→ Exercise: Reproduce word for word the part of the article below about Zelenskyy and the NATO summit in Vilnius, starting at "And, fortunately, Vilnius" and ending at "NATO member states.".

→ Document segment:
Ukrainian President Volodymyr Zelenskyy was not happy during the week leading up to the latest NATO meeting. Zelenskyy even shocked both NATO leaders and his fellow Ukrainians by suggesting that he would skip out on this round of talks in Vilnius, Lithuania, because there was no point in attending if it wouldn’t benefit Ukraine. Republicans, of course, immediately used this as an excuse to hustle over to Fox News and declare Zelenskyy uppity.
For some time on Tuesday, it even looked as if some kind of schism might form between Ukraine and NATO over insistence that Ukraine undergo a “multi-year process” after the war ends before the country would be invited into NATO.
But then Zelenskyy and President Joe Biden sat down for some one-on-one time, and following the meeting, all seems to be well. More than well, actually, as NATO announced still more support for Ukraine and Zelenskyy celebrated the “great success” of the meeting.
And, fortunately, Vilnius is not the only place where Ukraine is experiencing success.
Zelenskyy’s evident anger was connected to concerns about how Ukraine would advance to full NATO membership when the war is complete. Just about every nation that has entered the alliance has done so under different rules, as different member nations impose or remove restrictions and raise or lower concerns.
Zelenskyy has made it repeatedly clear that he knows NATO isn’t about to hand Ukraine a membership certificate while it means an instant war with Russia. Getting the Ukrainian flag raised in Brussels means Ukraine has to first deal with Vladimir Putin’s illegal and unprovoked invasion without the benefit of troops from NATO member states.
But what really kept getting caught in the Ukrainian president’s throat was the “multi-year” part of the proposed plan for Ukraine. Zelenskyy saw that plan as not just leaving the door open for prolonged vulnerability to a renewed Russian attack, but as the kind of vague, ever-receding goal line that could keep Ukraine out of NATO indefinitely. What he wants instead is a checklist of items without a timeline, so that Ukraine knows all the targets it needs to meet and can work toward them as quickly as possible. He also wants to have NATO go ahead and issue an invite now, even if Ukraine doesn’t complete the process until much later.
How all the issues have been resolved isn’t really understood at this hour, but Zelenskyy was notably happier after talking with Biden. Whatever his concerns, it appears they’ve been addressed. Polish President Andrzej Duda seems to think NATO has still fallen short, but we’ll likely have to wait a day or two before all the talks are successfully converted into signed text.
Zelenskyy: “I think by the end of the summit, we have great unity from our leaders and the security guarantees—that is a success for this summit, I think so. It’s my opinion.”
This renewed happiness may include promises to deliver Army Tactical Missile System (ATACMS) rockets to Ukraine.
It’s safe to say that Ukraine needs more ammunition at all levels, but one of the reasons they really need ATACMS is the simple cost of reaching out to hit a target at a distance. A storm shadow cruise missile is priced at around $3 million. Ukraine has already burned through an estimated 50 to 60 of these missiles, which may represent the bulk of those available.
ATACMS are not cheap, with the latest versions still clocking in around $1 million each. But the U.S. has built thousands, they have the kind of range Ukraine needs, and they should be rapidly available. There were already reports in the last two weeks that the U.S. has been preparing to send ATACMS to Ukraine, so it’s a good bet that Biden’s thinking it over will translate pretty quickly into missiles on the way.

→ Given information:

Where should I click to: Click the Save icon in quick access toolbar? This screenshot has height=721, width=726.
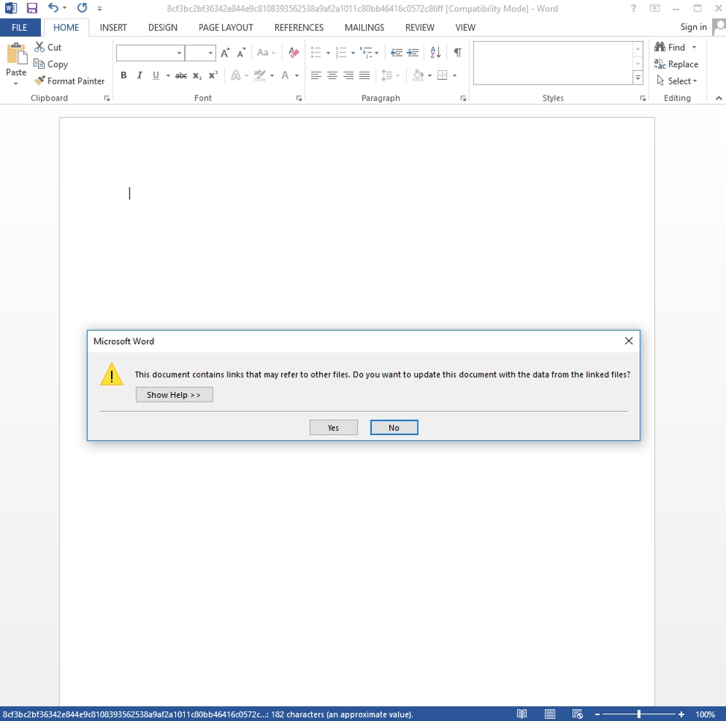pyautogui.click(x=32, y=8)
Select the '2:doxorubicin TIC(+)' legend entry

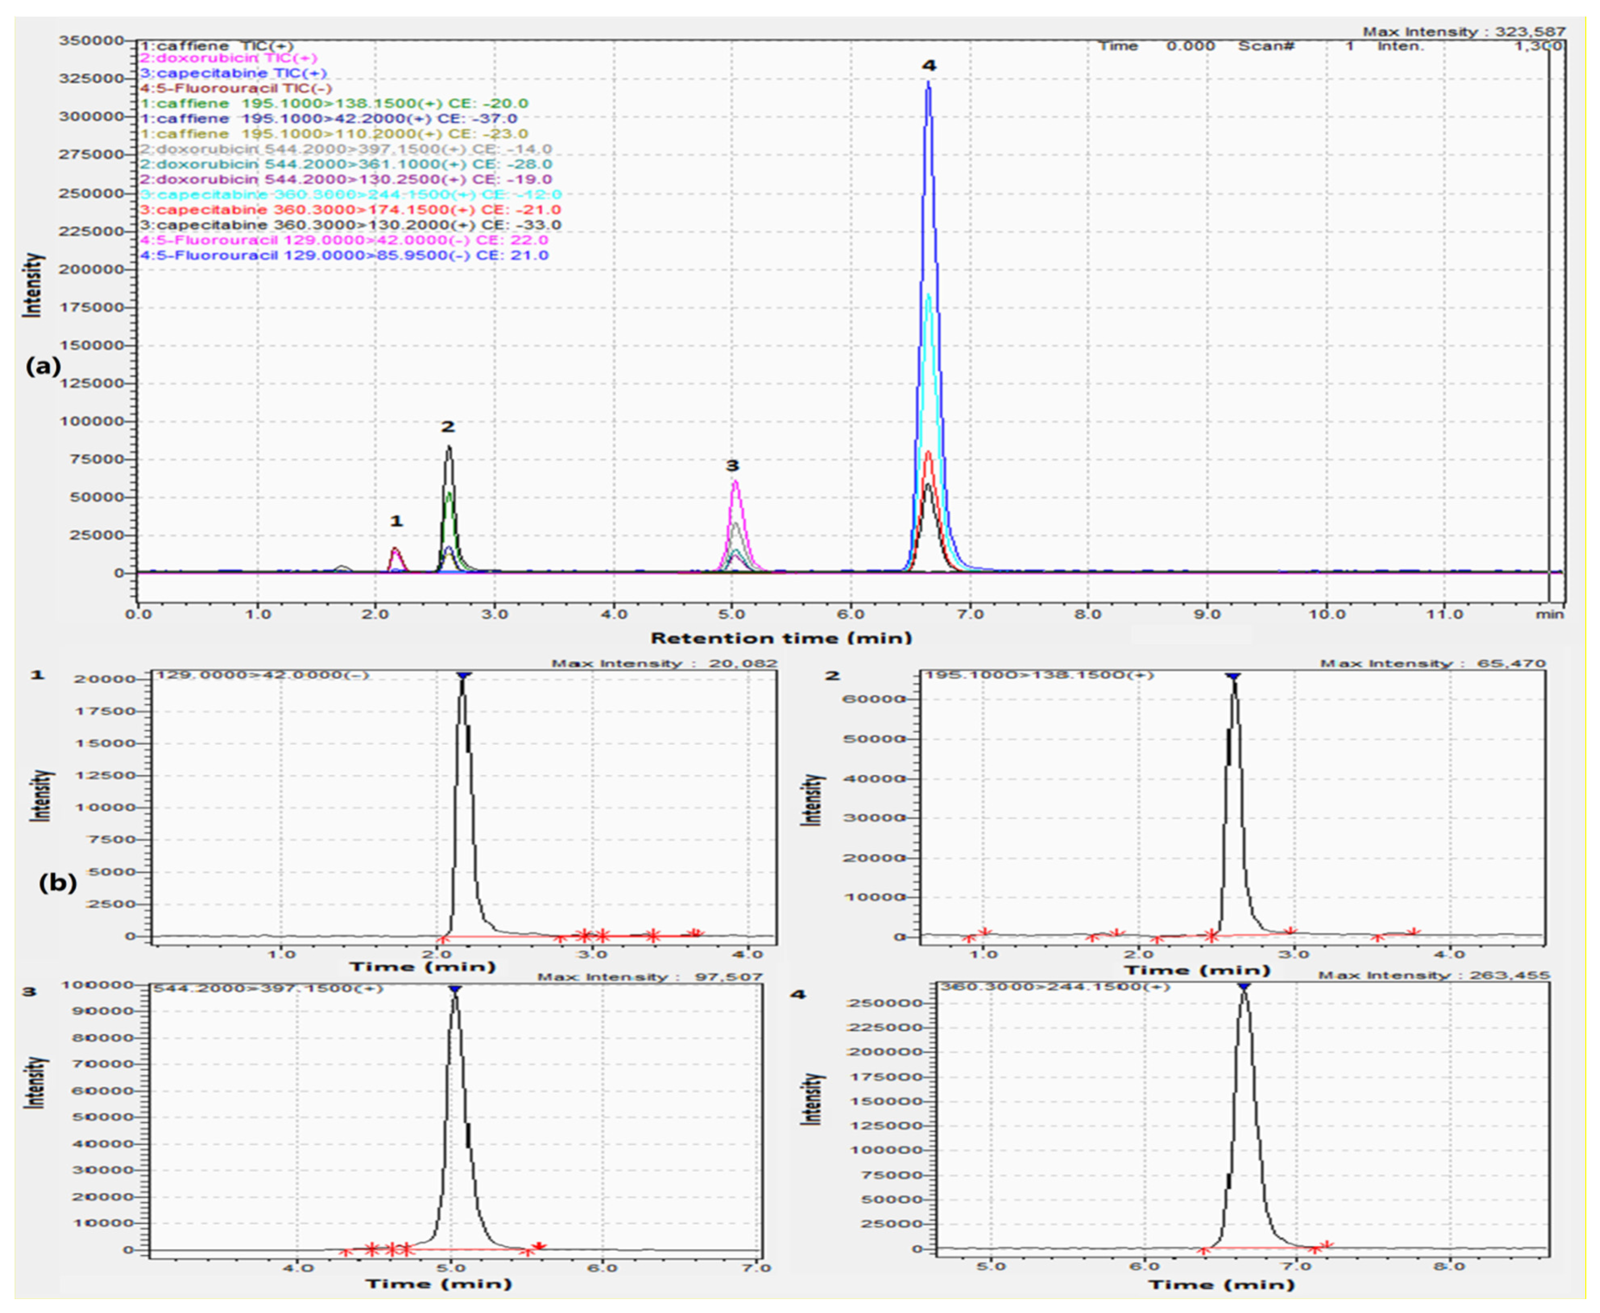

→ Solution for this problem:
And, fortunately, Vilnius is not the only place where Ukraine is experiencing success.
Zelenskyy’s evident anger was connected to concerns about how Ukraine would advance to full NATO membership when the war is complete. Just about every nation that has entered the alliance has done so under different rules, as different member nations impose or remove restrictions and raise or lower concerns.
Zelenskyy has made it repeatedly clear that he knows NATO isn’t about to hand Ukraine a membership certificate while it means an instant war with Russia. Getting the Ukrainian flag raised in Brussels means Ukraine has to first deal with Vladimir Putin’s illegal and unprovoked invasion without the benefit of troops from NATO member states.